Methods: : A pressure-sensitive electrical LC-tank resonant circuit, fabricated on a foldable parylene C substrate chosen for its biocompatibility, was utilized in the IOP sensor and characterized using an impedance phase-dip wireless measurement technique. A hand-made coil connected to an HP 4195A network analyzer was used as an external reading instrument. A complete suite of benchtop, ex vivo, and in vivo testing were all performed to characterize the device, with a medical manometer used as a reference pressure. Parylene C coatings of varying thickness were also deposited onto the devices to study the relationship between the parylene C thickness and the corresponding resonant quality factor, which degrades significantly when it is immersed in saline.

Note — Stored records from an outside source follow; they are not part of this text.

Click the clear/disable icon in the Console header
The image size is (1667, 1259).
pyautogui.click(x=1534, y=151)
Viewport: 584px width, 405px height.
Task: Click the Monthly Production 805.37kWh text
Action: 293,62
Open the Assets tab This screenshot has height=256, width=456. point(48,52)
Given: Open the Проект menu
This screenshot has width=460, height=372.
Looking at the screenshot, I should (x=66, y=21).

Results: : The size of the final IOP sensor can be as small as 4 mm × 1.5 mm × 1 mm, suitable for minimally invasive implantation, with incisions measured to be less than 2 mm. The sensitivity was measured as 455 ppm/mmHg, and the resolution of phase difference is 0.001°, leading to a maximum sensing distance of 2 cm with a 2.2-cm-diameter external reading coil. In the in vivo test in rabbit eye, no dislocation or post-operative complications were found over a four month observation period. The quality factor reaches its limit with 40 µm of parylene on the metal coil and is successfully restored to 20, which is comparable to the normal value in the air.

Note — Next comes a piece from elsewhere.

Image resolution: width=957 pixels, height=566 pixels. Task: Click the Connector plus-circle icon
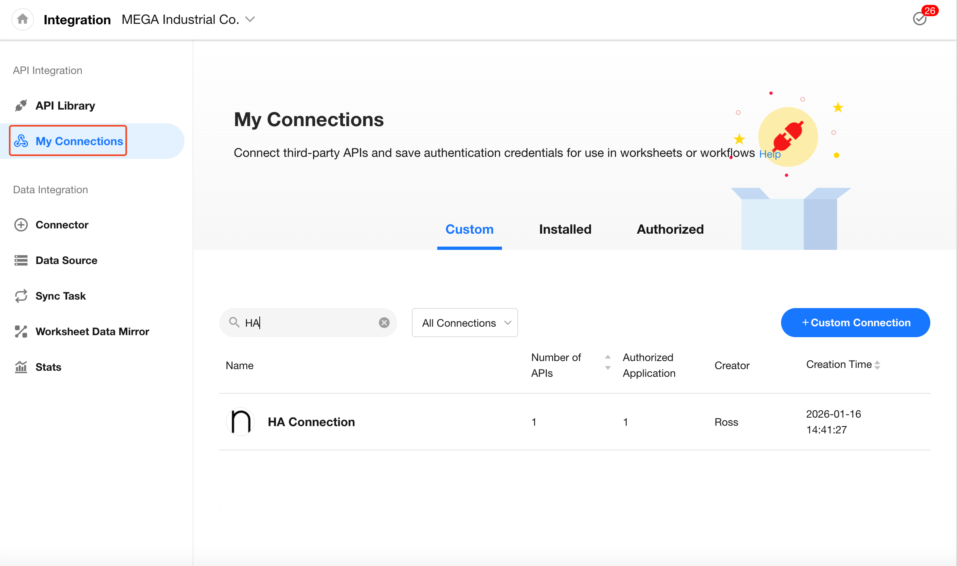point(21,225)
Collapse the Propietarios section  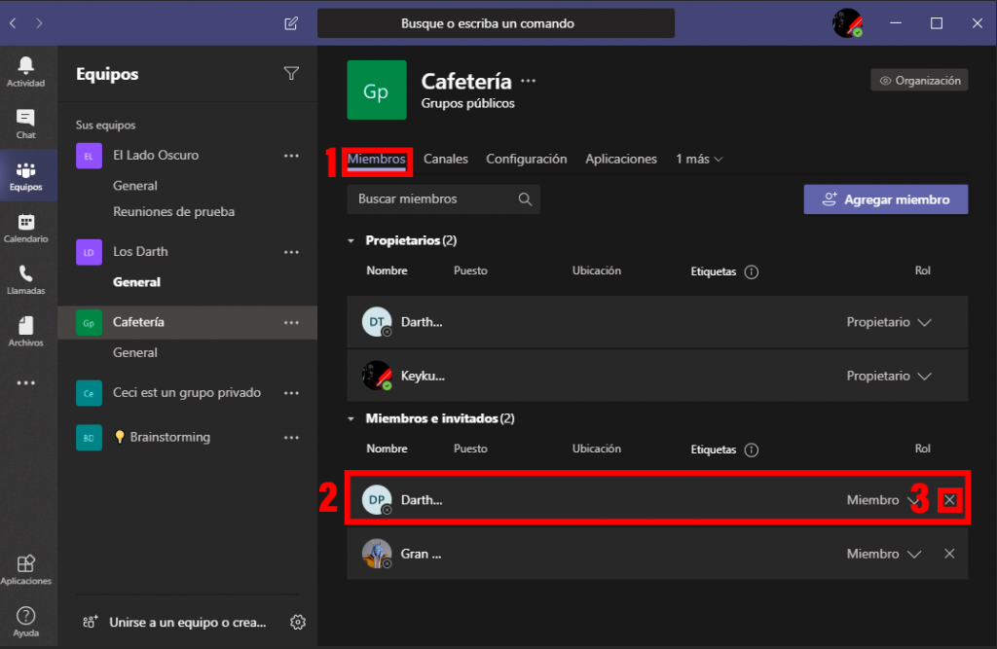pyautogui.click(x=351, y=240)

Conclusions: : An implantable flexible-coiled wireless IOP sensor has been developed, with electrical properties and biocompatibility being verified. With the flexible parylene coil, the IOP sensor achieves a form factor suitable for miminally invasive implantation. By coating the device with a reasonable thickness of parylene, the quality factor of the sensors in saline has been restored to match those in air, demonstrating a reliable method to improve in vivo pressure sensitivity.